Microbial contamination is most commonly due to the presence of microorganisms such as bacteria and fungi that flourish in cultures (6). These microbes compete for nutrients and cause a shift in the pH value of the culture media, alter cell metabolism, hinder cell growth, and often lead to cell death. On the other hand, cross-contamination is referred to as the condition of one type of cell contaminated with another type of cell. The widely known cross-contamination is human cervical adenoma cells cross-contaminated with many mammalian cell lines. The gold standard method for authenticating this type of contamination is DNA profiling based on short tandem repeat (7). In addition to microbial and biological sources, contamination may also occur due to chemical residues of disinfectants or detergents in glassware and impurities or toxins in water, media, or other reagents used in cell cultures (8).

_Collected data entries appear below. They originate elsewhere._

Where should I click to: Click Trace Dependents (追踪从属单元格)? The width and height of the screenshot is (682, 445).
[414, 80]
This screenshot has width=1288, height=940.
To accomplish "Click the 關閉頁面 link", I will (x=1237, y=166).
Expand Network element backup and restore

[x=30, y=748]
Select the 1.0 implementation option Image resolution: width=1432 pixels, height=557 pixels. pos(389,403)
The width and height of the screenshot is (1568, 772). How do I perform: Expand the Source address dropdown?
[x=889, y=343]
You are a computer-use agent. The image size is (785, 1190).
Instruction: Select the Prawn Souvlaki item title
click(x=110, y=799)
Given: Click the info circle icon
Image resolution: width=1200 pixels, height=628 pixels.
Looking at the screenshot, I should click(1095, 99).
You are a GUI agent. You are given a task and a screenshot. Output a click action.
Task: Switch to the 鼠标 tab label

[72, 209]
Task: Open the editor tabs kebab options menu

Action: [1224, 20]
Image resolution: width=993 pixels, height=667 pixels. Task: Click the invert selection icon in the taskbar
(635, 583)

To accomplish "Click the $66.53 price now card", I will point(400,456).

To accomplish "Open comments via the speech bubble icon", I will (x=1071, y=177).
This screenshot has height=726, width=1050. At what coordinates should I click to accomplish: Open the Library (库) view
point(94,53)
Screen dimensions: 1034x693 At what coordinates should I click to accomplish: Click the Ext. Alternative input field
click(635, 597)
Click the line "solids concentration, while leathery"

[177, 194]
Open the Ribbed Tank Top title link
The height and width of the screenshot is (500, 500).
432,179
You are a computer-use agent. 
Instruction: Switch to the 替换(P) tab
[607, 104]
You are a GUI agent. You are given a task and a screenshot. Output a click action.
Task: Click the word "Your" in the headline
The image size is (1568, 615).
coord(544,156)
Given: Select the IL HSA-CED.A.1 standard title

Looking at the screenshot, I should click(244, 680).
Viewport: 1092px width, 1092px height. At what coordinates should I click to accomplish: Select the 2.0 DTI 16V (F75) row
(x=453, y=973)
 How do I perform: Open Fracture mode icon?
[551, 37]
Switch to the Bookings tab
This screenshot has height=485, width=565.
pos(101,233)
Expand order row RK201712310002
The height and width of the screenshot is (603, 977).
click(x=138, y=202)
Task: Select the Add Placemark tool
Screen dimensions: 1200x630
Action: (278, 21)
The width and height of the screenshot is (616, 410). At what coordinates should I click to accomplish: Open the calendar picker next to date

It should be noted that microbial contamination is a major and persistent challenge in mammalian cell culture systems, and most cases are due to mycoplasmas (6,9,10). They are the smallest prokaryotes and are difficult to detect either macroscopically or microscopically. Mycoplasma-contaminated cell cultures do not cause the culture media turbidity and pH changes with no apparent effect of cell growth and cell morphology, and hence remain undetected for many passages (6,11). In point of fact, mycoplasmal contamination alters the biological features of host cells. Sokolova et al. (12) discovered that Mycoplasma bovis sensitized murine T-cell hybridoma 2B4 and several different human cell lines to apoptosis induction. However, Mycoplasma fermentans has been found to cause choline deficiency-induced apoptosis in primary rat astrocytes (13). The impact of Mycoplasma fermentans was also evident across cytotoxicity as it exerted cytokines-inducing activity in human monocytes and myelomonocytic cell lines (14).

Uphoff and Drexler (9) have shown that the most common mycoplasma species contaminating the cell lines is of human origin, of which about 47% identified by polymerase chain reaction-restriction fragment length polymorphism method was Mycoplasma fermentans. Other species have been found in mammalian cell lines, including Mycoplasma arginini (bovine), Mycoplasma orale (human), Mycoplasma hyorhinis (swine) and Mycoplasma hominis (human). Mycoplasmas are spread from mycoplasma-contaminated cell lines, cell culturist, animal-derived sera, origin of cells, and poor aseptic techniques, as well as cell culture equipment, culture media, and reagents used in the processing mycoplasma-contaminated cell cultures (6,11,15). Another potential source of mycoplasma contamination is the storage of cells in a liquid nitrogen tank in which mycoplasmas are able to survive in liquid nitrogen without cryopreservation and are capable of contaminating cryopreserved cells (16).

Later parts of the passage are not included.